» ACTIVITY: Lines holding the word "screenshot" in the following material must be counted; give only the resulting number.

» INFORMATION PROVIDED:
---
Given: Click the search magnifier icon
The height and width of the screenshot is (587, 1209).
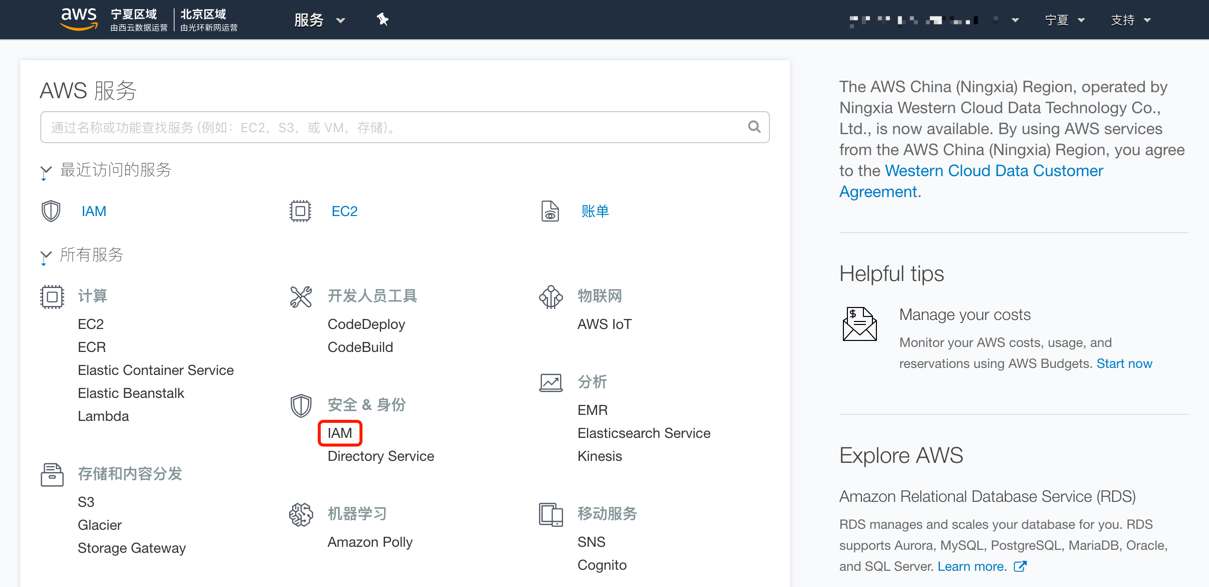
---
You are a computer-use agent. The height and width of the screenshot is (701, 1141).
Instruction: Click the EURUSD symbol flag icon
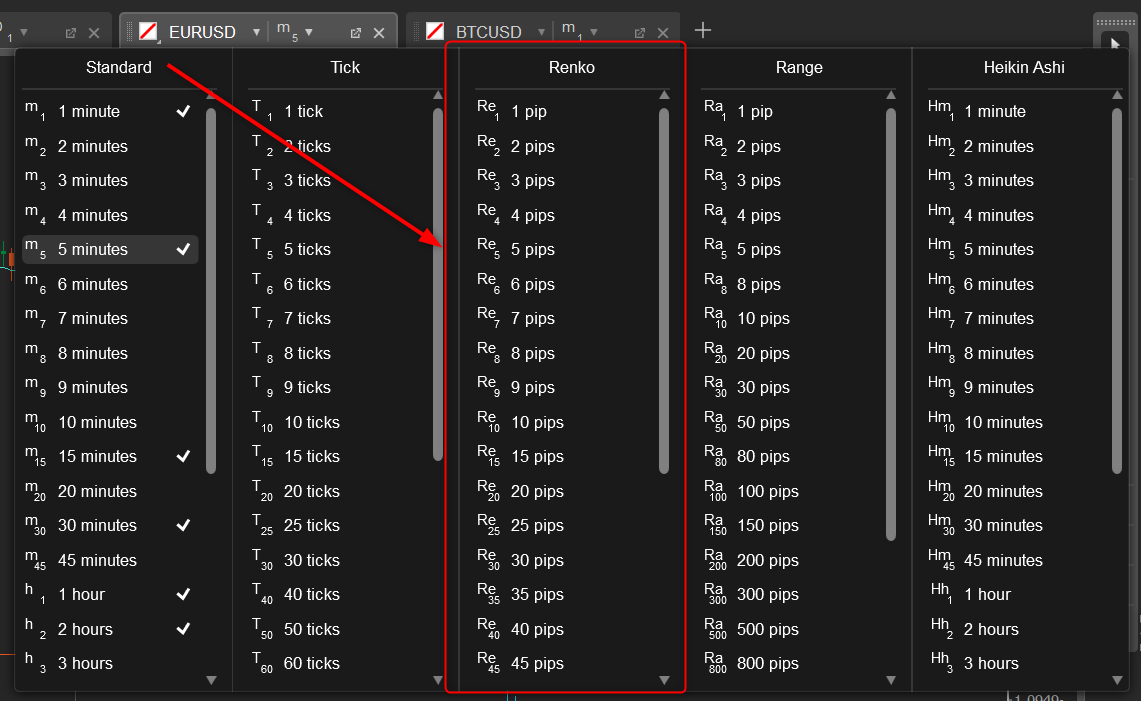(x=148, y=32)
---
» FINISHED TASK: 2